I was going to title this section “Conclusion”, but that would be inappropriate. At the close of this particular hearing DP still did not have a decision. With the capacity assessment deemed inadequate, the previous judge not having addressed the key question of the Section 21a appeal and some administrative errors, Mr Justice Hayden concluded that DP’s case needed to be reheard “expeditiously” before a different district judge – so really, starting all over again. With my very limited knowledge of the legal process, the process so far appears to be an appalling waste of resources with the time delays very unsettling for DP and detrimental to his wellbeing. On a positive note, shortfalls have been acknowledged and are now being addressed. I do hope that by the time the next heating is arranged a new – and better – capacity assessment will have been completed in preparation and that those responsible will not be waiting for the hearing to say a new one is needed.

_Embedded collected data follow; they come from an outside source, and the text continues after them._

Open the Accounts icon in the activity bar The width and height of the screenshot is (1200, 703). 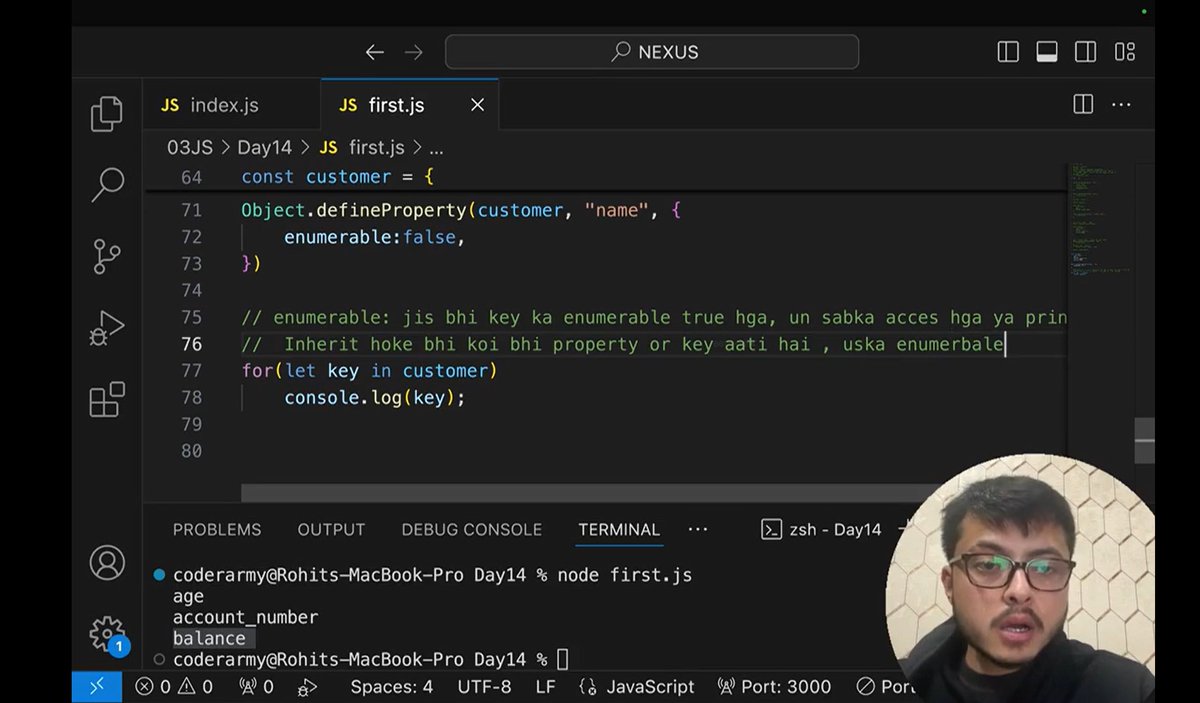(x=107, y=564)
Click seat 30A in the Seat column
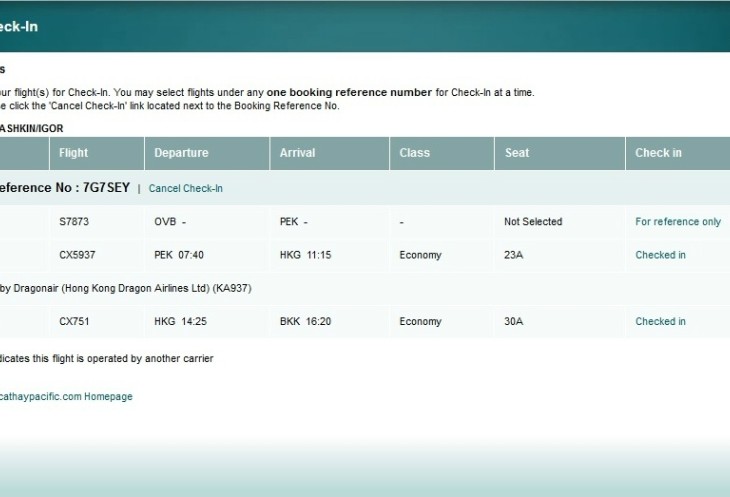The image size is (730, 497). coord(514,321)
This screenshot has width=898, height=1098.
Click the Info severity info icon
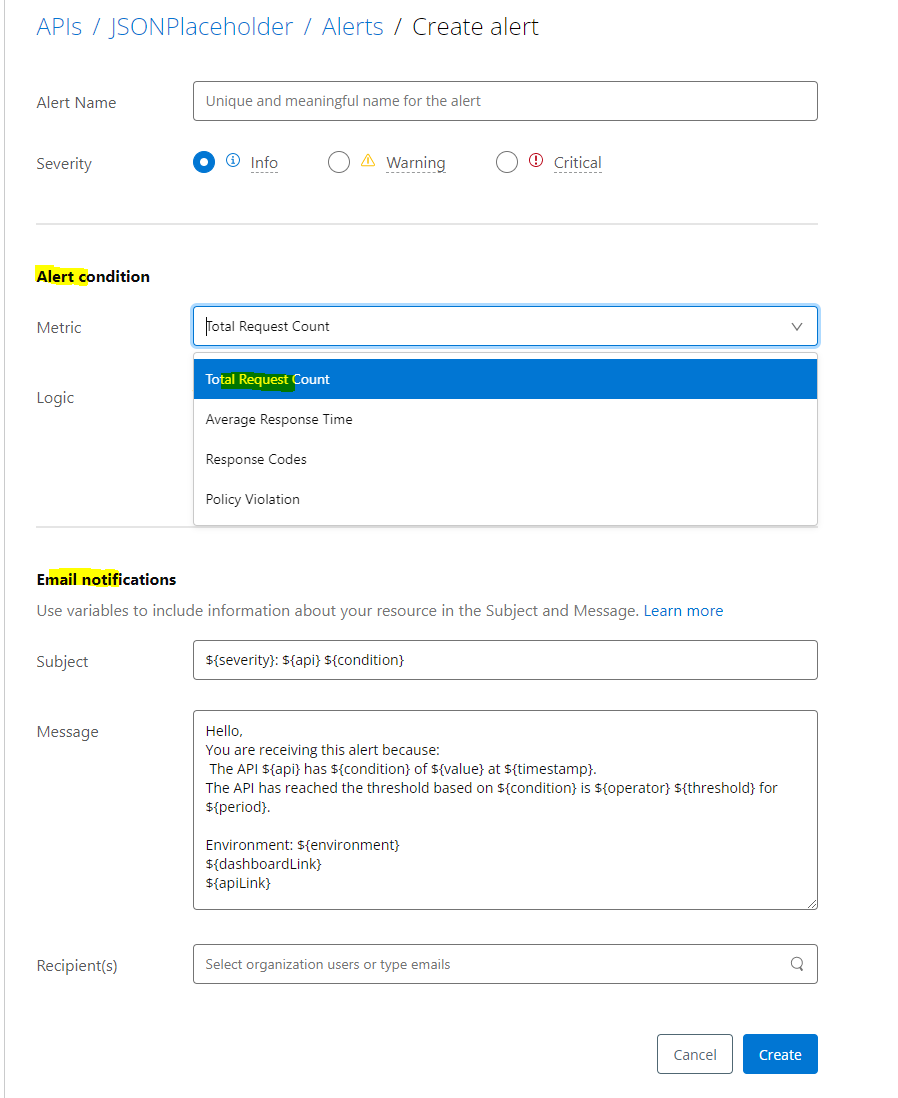pos(233,161)
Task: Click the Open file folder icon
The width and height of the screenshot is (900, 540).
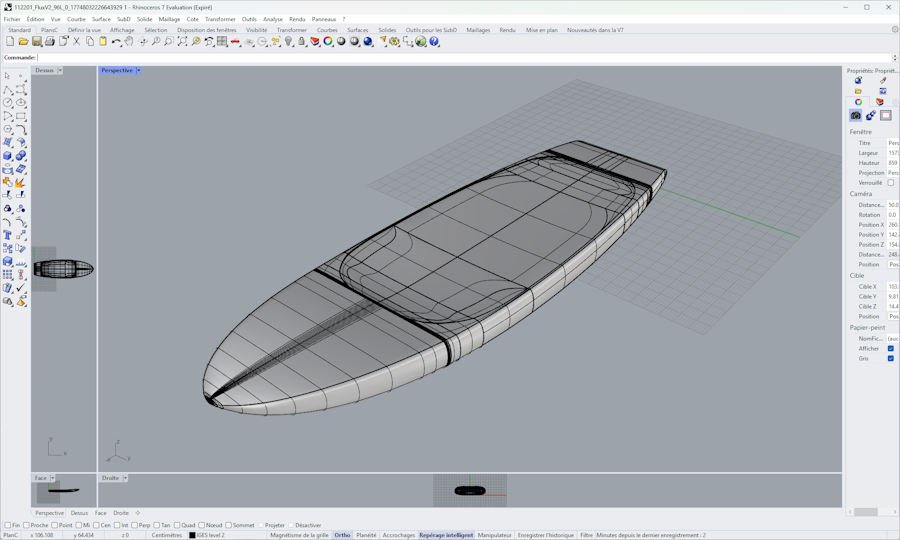Action: click(x=23, y=42)
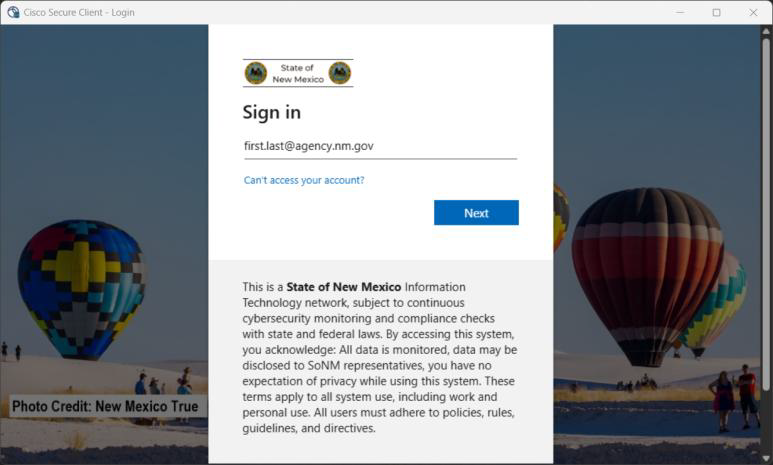Viewport: 773px width, 465px height.
Task: Open the Can't access your account link
Action: pos(304,180)
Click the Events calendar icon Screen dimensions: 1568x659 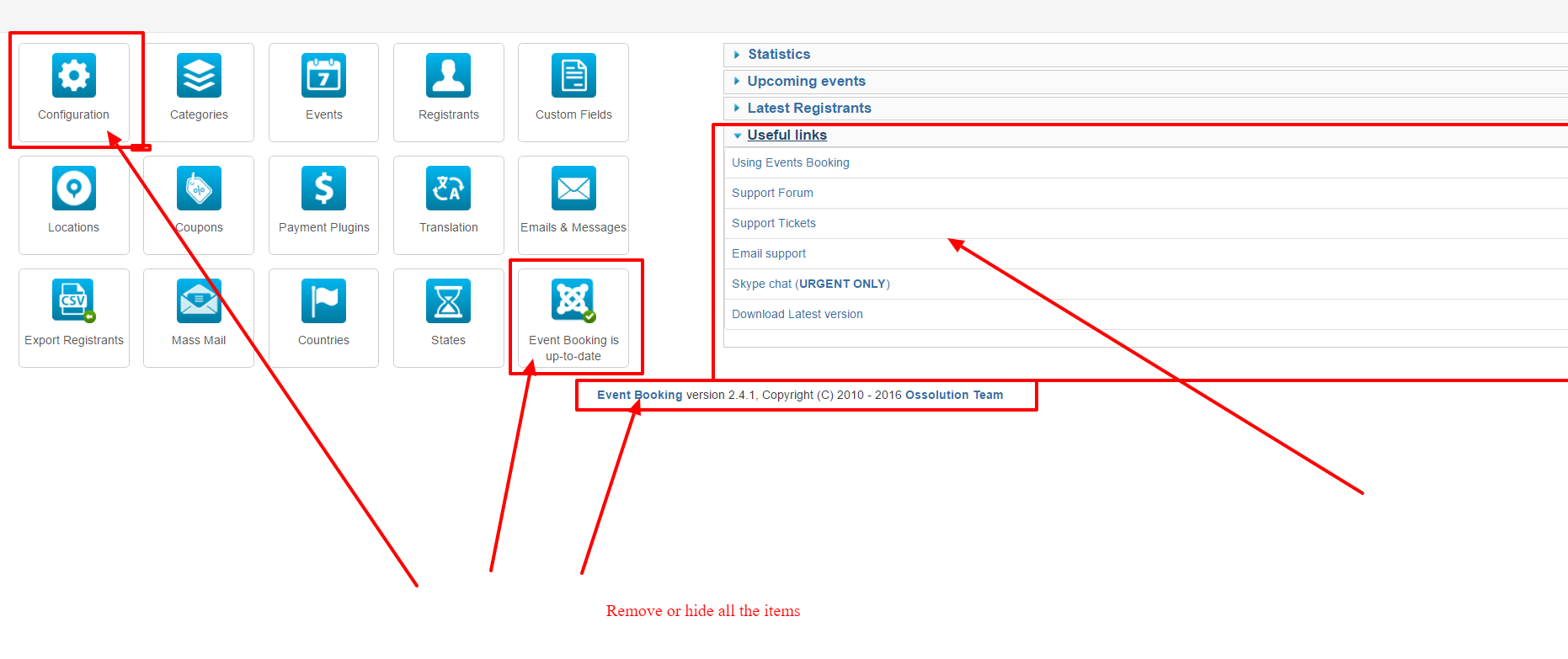[x=323, y=76]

Would I observe again ?—- Yep!
I have found the whole observation experience very beneficial. The googling, looking up of legislation, reading up of quoted case law – both during and after the court attendance – has given me a crash course in legislation, that I now realise, I only thought I understood. Listening to a talk about how the Mental Capacity Act is implemented in the courts is one thing – actually observing it as it happens is very different!

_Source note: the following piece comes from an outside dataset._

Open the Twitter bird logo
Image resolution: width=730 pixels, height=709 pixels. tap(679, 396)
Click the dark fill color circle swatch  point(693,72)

Human Rights has become real and applied. I can see more clearly that down at the coal face, we have real opportunity to empower our service users. And based on what I have observed, I have confidence that if the situation of our service users should ever require consideration by the Court of Protection, the judge will ensure their right to participate is facilitated and their right to self-determination, if at all possible, is respected.
I did not find the process of being able to attend a hearing easy. Fortunately, this was how I chose to spend my day off. Being able to respond immediately to an email, being able to set aside anything else you might have on to attend a hearing starting in 20 minutes, on an unknown topic and of an unknown time duration, is not compatible with a busy day’s work with deadlines looming.
But by gum, I’ve learnt so much more than from the mandatory eLearnings I have recently completed. Having got to grips with the legislation, I’m now on the lookout for a court hearing before a district judge so as to be able to observe the discussions and decision making regarding capacity, autonomy etc that challenge me on a day to day basis.
Louise Burrell is a locum social worker currently completing assignments in Local Authority Adults social care teams.